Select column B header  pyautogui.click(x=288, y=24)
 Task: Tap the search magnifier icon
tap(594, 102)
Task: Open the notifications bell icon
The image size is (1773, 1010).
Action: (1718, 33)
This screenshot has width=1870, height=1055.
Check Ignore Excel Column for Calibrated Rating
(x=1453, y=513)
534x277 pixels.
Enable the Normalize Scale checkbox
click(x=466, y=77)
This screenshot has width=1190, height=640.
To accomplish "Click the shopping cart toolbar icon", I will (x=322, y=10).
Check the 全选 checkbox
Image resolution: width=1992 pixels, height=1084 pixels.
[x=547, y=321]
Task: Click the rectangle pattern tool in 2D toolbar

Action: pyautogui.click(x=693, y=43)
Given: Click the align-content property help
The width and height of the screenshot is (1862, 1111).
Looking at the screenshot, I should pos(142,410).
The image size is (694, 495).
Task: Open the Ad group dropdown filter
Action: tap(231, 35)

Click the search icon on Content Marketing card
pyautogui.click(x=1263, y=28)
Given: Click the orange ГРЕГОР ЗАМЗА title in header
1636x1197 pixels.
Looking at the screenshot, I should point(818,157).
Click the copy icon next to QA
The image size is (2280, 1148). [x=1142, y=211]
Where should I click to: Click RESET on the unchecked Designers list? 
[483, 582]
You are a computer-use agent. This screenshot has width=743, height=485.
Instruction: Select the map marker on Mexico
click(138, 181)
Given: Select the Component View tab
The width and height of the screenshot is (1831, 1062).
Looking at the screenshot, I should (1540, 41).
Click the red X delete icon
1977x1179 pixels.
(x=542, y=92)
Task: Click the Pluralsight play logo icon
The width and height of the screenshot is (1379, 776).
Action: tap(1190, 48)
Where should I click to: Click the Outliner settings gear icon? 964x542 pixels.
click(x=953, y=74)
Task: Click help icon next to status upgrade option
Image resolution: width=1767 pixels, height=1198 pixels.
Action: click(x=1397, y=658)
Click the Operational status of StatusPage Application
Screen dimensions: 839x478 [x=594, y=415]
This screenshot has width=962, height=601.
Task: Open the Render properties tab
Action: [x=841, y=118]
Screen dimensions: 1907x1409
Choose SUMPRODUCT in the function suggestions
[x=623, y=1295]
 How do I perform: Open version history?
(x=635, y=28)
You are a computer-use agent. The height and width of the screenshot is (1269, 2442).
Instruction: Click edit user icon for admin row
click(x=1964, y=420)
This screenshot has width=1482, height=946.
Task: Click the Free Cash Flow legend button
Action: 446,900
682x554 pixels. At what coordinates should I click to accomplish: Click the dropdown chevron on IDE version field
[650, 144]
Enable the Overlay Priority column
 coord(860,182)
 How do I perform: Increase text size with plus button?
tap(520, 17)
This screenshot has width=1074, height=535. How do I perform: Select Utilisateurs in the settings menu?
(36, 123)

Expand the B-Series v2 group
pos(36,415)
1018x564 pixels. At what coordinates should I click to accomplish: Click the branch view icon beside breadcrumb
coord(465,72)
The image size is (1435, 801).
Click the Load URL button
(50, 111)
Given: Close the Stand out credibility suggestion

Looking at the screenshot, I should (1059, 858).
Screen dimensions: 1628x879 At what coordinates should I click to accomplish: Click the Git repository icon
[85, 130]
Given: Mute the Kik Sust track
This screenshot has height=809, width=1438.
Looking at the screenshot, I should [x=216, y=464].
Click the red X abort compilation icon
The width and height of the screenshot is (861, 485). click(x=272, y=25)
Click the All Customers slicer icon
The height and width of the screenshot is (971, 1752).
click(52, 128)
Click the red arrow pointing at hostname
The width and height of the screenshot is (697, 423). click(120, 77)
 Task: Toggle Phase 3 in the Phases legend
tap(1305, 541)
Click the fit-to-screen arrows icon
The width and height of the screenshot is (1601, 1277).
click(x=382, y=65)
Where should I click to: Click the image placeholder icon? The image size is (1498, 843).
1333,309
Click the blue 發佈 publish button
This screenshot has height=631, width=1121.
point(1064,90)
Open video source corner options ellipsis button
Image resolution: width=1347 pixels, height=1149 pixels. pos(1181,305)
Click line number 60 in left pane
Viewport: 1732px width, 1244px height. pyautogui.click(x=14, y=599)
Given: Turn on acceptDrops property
○ ○ ○
**Problem statement:** What's needed is a word-for-word restatement of all the entries.

**Exercise response:**
Select column B header  pyautogui.click(x=288, y=24)
 Task: Tap the search magnifier icon
tap(594, 102)
Task: Open the notifications bell icon
The image size is (1773, 1010).
Action: (1718, 33)
This screenshot has width=1870, height=1055.
Check Ignore Excel Column for Calibrated Rating
(x=1453, y=513)
534x277 pixels.
Enable the Normalize Scale checkbox
click(x=466, y=77)
This screenshot has width=1190, height=640.
To accomplish "Click the shopping cart toolbar icon", I will (x=322, y=10).
Check the 全选 checkbox
Image resolution: width=1992 pixels, height=1084 pixels.
[x=547, y=321]
Task: Click the rectangle pattern tool in 2D toolbar

Action: pyautogui.click(x=693, y=43)
Given: Click the align-content property help
The width and height of the screenshot is (1862, 1111).
Looking at the screenshot, I should pos(142,410).
The image size is (694, 495).
Task: Open the Ad group dropdown filter
Action: tap(231, 35)

Click the search icon on Content Marketing card
pyautogui.click(x=1263, y=28)
Given: Click the orange ГРЕГОР ЗАМЗА title in header
1636x1197 pixels.
Looking at the screenshot, I should point(818,157).
Click the copy icon next to QA
The image size is (2280, 1148). [x=1142, y=211]
Where should I click to: Click RESET on the unchecked Designers list? 
[483, 582]
You are a computer-use agent. This screenshot has width=743, height=485.
Instruction: Select the map marker on Mexico
click(138, 181)
Given: Select the Component View tab
The width and height of the screenshot is (1831, 1062).
Looking at the screenshot, I should (1540, 41).
Click the red X delete icon
1977x1179 pixels.
(x=542, y=92)
Task: Click the Pluralsight play logo icon
The width and height of the screenshot is (1379, 776).
Action: tap(1190, 48)
Where should I click to: Click the Outliner settings gear icon? 964x542 pixels.
click(x=953, y=74)
Task: Click help icon next to status upgrade option
Image resolution: width=1767 pixels, height=1198 pixels.
Action: click(x=1397, y=658)
Click the Operational status of StatusPage Application
Screen dimensions: 839x478 [x=594, y=415]
This screenshot has width=962, height=601.
Task: Open the Render properties tab
Action: [x=841, y=118]
Screen dimensions: 1907x1409
Choose SUMPRODUCT in the function suggestions
[x=623, y=1295]
 How do I perform: Open version history?
(x=635, y=28)
You are a computer-use agent. The height and width of the screenshot is (1269, 2442).
Instruction: Click edit user icon for admin row
click(x=1964, y=420)
This screenshot has width=1482, height=946.
Task: Click the Free Cash Flow legend button
Action: 446,900
682x554 pixels. At what coordinates should I click to accomplish: Click the dropdown chevron on IDE version field
[650, 144]
Enable the Overlay Priority column
 coord(860,182)
 How do I perform: Increase text size with plus button?
tap(520, 17)
This screenshot has width=1074, height=535. How do I perform: Select Utilisateurs in the settings menu?
(36, 123)

Expand the B-Series v2 group
pos(36,415)
1018x564 pixels. At what coordinates should I click to accomplish: Click the branch view icon beside breadcrumb
coord(465,72)
The image size is (1435, 801).
Click the Load URL button
(50, 111)
Given: Close the Stand out credibility suggestion

Looking at the screenshot, I should (1059, 858).
Screen dimensions: 1628x879 At what coordinates should I click to accomplish: Click the Git repository icon
[85, 130]
Given: Mute the Kik Sust track
This screenshot has height=809, width=1438.
Looking at the screenshot, I should [x=216, y=464].
Click the red X abort compilation icon
The width and height of the screenshot is (861, 485). click(x=272, y=25)
Click the All Customers slicer icon
The height and width of the screenshot is (971, 1752).
click(52, 128)
Click the red arrow pointing at hostname
The width and height of the screenshot is (697, 423). click(120, 77)
 Task: Toggle Phase 3 in the Phases legend
tap(1305, 541)
Click the fit-to-screen arrows icon
The width and height of the screenshot is (1601, 1277).
click(x=382, y=65)
Where should I click to: Click the image placeholder icon? The image size is (1498, 843).
1333,309
Click the blue 發佈 publish button
This screenshot has height=631, width=1121.
point(1064,90)
Open video source corner options ellipsis button
Image resolution: width=1347 pixels, height=1149 pixels. pos(1181,305)
Click line number 60 in left pane
Viewport: 1732px width, 1244px height. pyautogui.click(x=14, y=599)
Given: Turn on acceptDrops property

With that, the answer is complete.